The Unexpected Effectiveness of Python in Scientific Computing
Jake VanderPlas is an astromer at the eScience Institute at the University of Washington, Seattle. He is also active in the larger scientific Python community, having contributed to SciPy, scikit-learn and altair among other Python packages.
Most people envisage astronomers at the the bases of giant telescopes, peering into lenses, however Jake assured us all that most astronomers have never looked through a telescope in their professional life, but rather spend most of their data-gathering time doing so using database queries. But databases are really only the tip of the iceberg when it comes to astronomers' computational skills, which are necessitated by the tasks that they face and Jake gave several illuminating examples. Take the following visualization of the TRAPPIST-1 Exoplanetary System, for example:
Now it's tempting to think that this is an actual photorealistic image but it is in actual fact an artist's interpretation: it wasn't the original data. The existence of the planet was inferred by an eclipsing star and using statistical modeling of such a system on the following and subsequent data (in the form of an image, data from Ethan Kruse):
How was all of this inference and statistical analysis done? In Python, of course. And via an 'incredibly intricate statistical modeling of the system'; moreover, finding these sorts of systems, Jake told us, 'comes down to writing statistical code in an intricate data analysis pipeline'.

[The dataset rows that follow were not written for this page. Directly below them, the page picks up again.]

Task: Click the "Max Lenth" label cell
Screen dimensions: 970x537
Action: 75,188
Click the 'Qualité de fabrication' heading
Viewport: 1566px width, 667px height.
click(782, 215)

This is one of several scientific projects (in astronomy) that Jake showed us that uses the Python programming language in its data processing and analytic pipeline. It is worth noting that all of these projects are not merely written in an open source programming language, but that they all have their code on github, for example, Kepler and JWST, the latter of which is attempting to discover gases in the atmosphere of other planets to sniff out chemical composition of planets around other stars in aid of finding chemical signatures of other life-forms -- these projects are in Python, hosted on github and use Jupyter notebooks, among other tools.
Could this be anecdotal, that is, a handful of projects in Python that are exceptions rather than the norm? Well, not in astronomy. Jake had done an analysis that demonstrated that publications using Python have gone up steadily:
Check out that Python Hockey Stick! So we've ascertained that scientists use Python more and more, but why do they use Python?
The Argument for Python in Scientific Computing
Jake asked 'Why is Python such an effective tool in science?'
1. Interoperability with other languages.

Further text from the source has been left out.